Por la ciudad corrían rumores. En las colas de la leche, en las peluquerías, en diferentes locales, corría de boca en boca, en un murmullo siniestro, la leyenda nuevecita, recién estrenada, del Edificio Rojo que vagaba por la ciudad, se acomodaba en alguna parte entre los edificios de siempre y, con las horribles fauces abiertas, al acecho, esperaba la llegada de gente que no estuviera al tanto. Aparecieron amigos de parientes de conocidos que habían logrado salvarse, huyendo de las insaciables entrañas de ladrillo. Contaban cosas horrorosas y, como prueba, enseñaban cicatrices y fracturas acontecidas al saltar del segundo, del tercero y hasta del cuarto piso. Según todos aquellos rumores y leyendas, el edificio por dentro estaba vacío, allí no acechaban asaltantes, psicópatas sádicos ni enormes sanguijuelas velludas. Pero las tripas de piedra de los pasillos se cerraban de repente y aplastaban a su presa: bajo los pies surgían negros abismos que lanzaban un gélido hedor a cementerio: fuerzas desconocidas empujaban a las personas por pasos y túneles oscuros, cada vez más estrechos, hasta que quedaban atrapadas, empotradas en la última grieta entre las piedras, mientras en recintos vacíos con paredes descascaradas, entre pedazos de revoque caídos del techo, se pudrían huesos destrozados que asomaban de trapos endurecidos por la sangre seca…

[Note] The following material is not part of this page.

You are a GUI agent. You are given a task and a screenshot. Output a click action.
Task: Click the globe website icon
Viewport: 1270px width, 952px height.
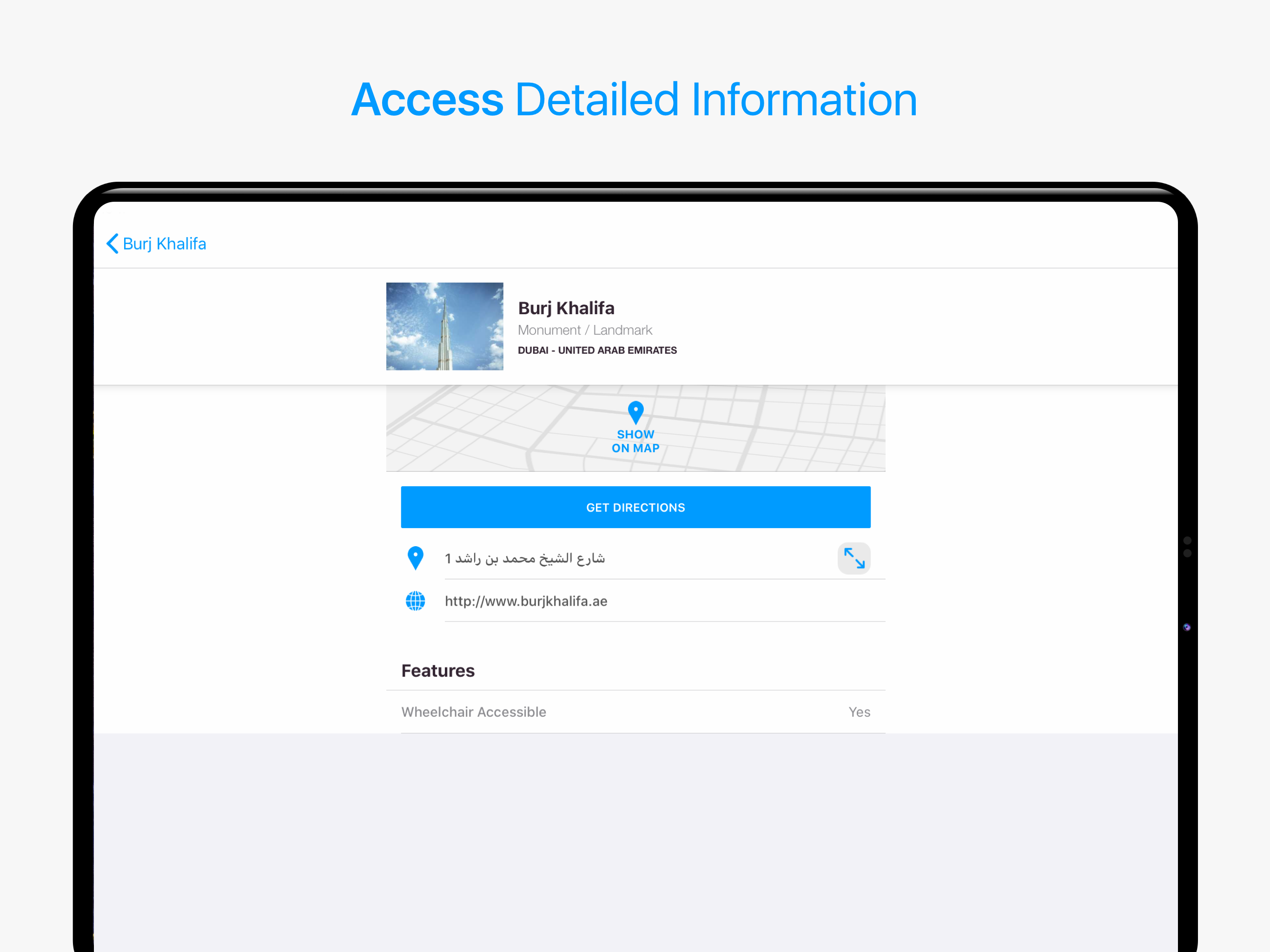coord(415,601)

Al principio, el caso llegó a despertar el interés de Andrei. Señaló en el mapa de la ciudad los lugares donde habían visto el Edificio, intentando hallar alguna regularidad en la ubicación de las cruces, revisó los sitios indicados en múltiples ocasiones, y cada vez, en el lugar donde habían visto el Edificio, encontró un jardín abandonado, un solar yermo entre dos edificaciones, o un edificio de vivienda común y corriente que no guardaba relación alguna con misterios ni enigmas.

Preocupaba el hecho de que el Edificio nunca había sido visto a la luz del día: también era preocupante que más de la mitad de los testigos, al ver el Edificio, se encontraban en estado de embriaguez más o menos pronunciado: en cada declaración aparecían contradicciones menores, pero al parecer indispensables: y lo más preocupante de todo era lo absurdo de todo aquello y su total falta de sentido.

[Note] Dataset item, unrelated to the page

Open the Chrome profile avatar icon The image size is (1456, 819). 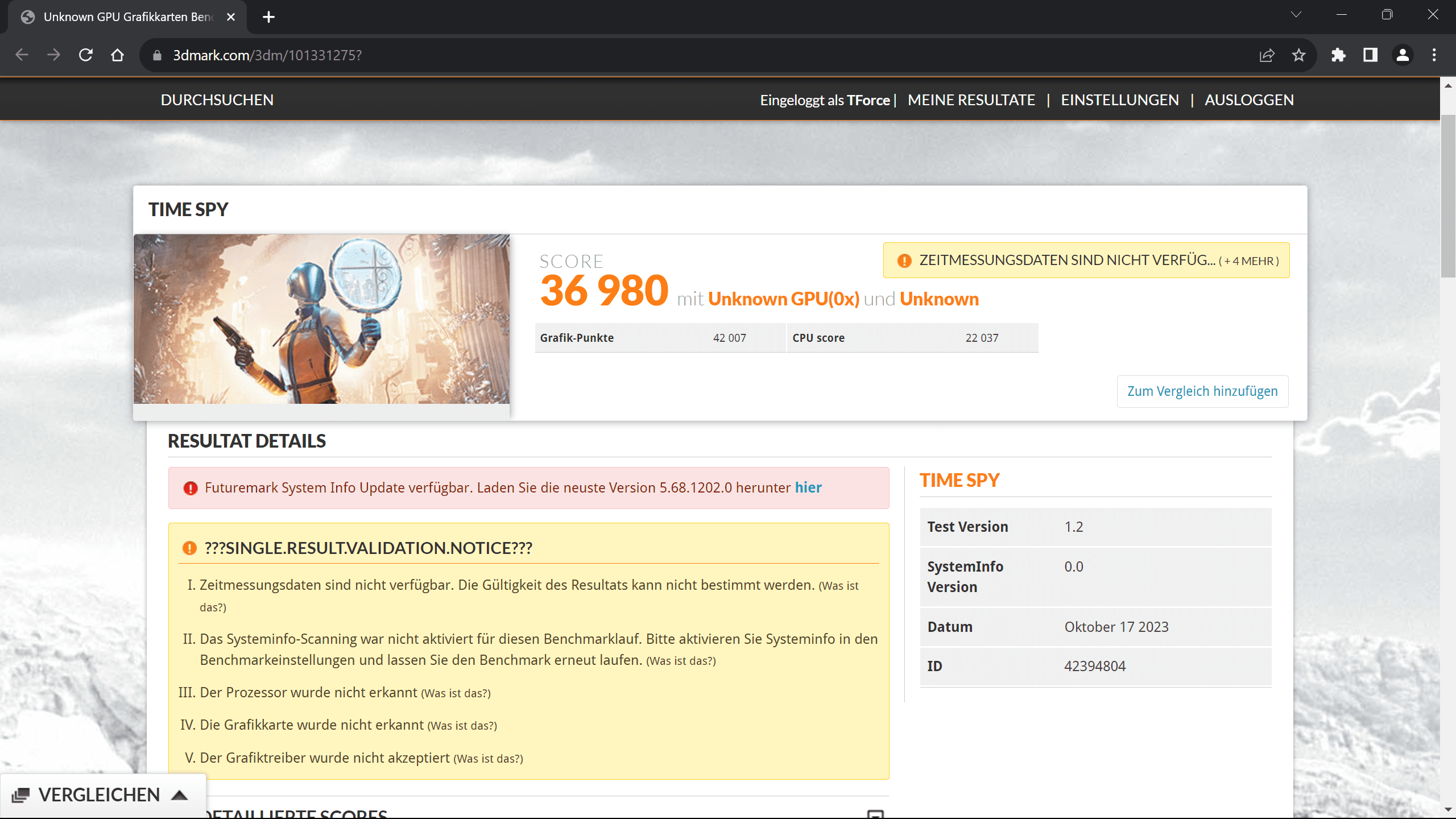point(1403,55)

Con respecto a esto, Izya Katzman llegó a la conclusión de que una ciudad de un millón de habitantes, carente de una ideología sistemática, debía crear sin falta unos mitos propios. Eso parecía convincente, pero la gente desaparecía de veras. Por supuesto, no era difícil perderse en la ciudad. Bastaba con tirar a una persona por el precipicio y en ese caso nadie volvería a saber de ella. Sin embargo, ¿por qué razón tendría alguien que tirar por el precipicio a peluqueros, modistas y tenderos? Gente sin dinero, sin reputación, prácticamente sin enemigos. En cierta ocasión, Kensi expresó la suposición lógica de que el Edificio Rojo, si existía de veras, sería con toda seguridad un elemento del Experimento, por lo que no tenía sentido buscarle una explicación: el Experimento era el Experimento. A fin de cuentas, Andrei se agarró a ese punto de vista. Había muchísimo trabajo que hacer, el expediente del Edificio tenía ya más de mil cuartillas, y Andrei lo escondió en el fondo de la caja fuerte. Lo sacaba solo de vez en cuando, para graparle una nueva declaración de algún testigo.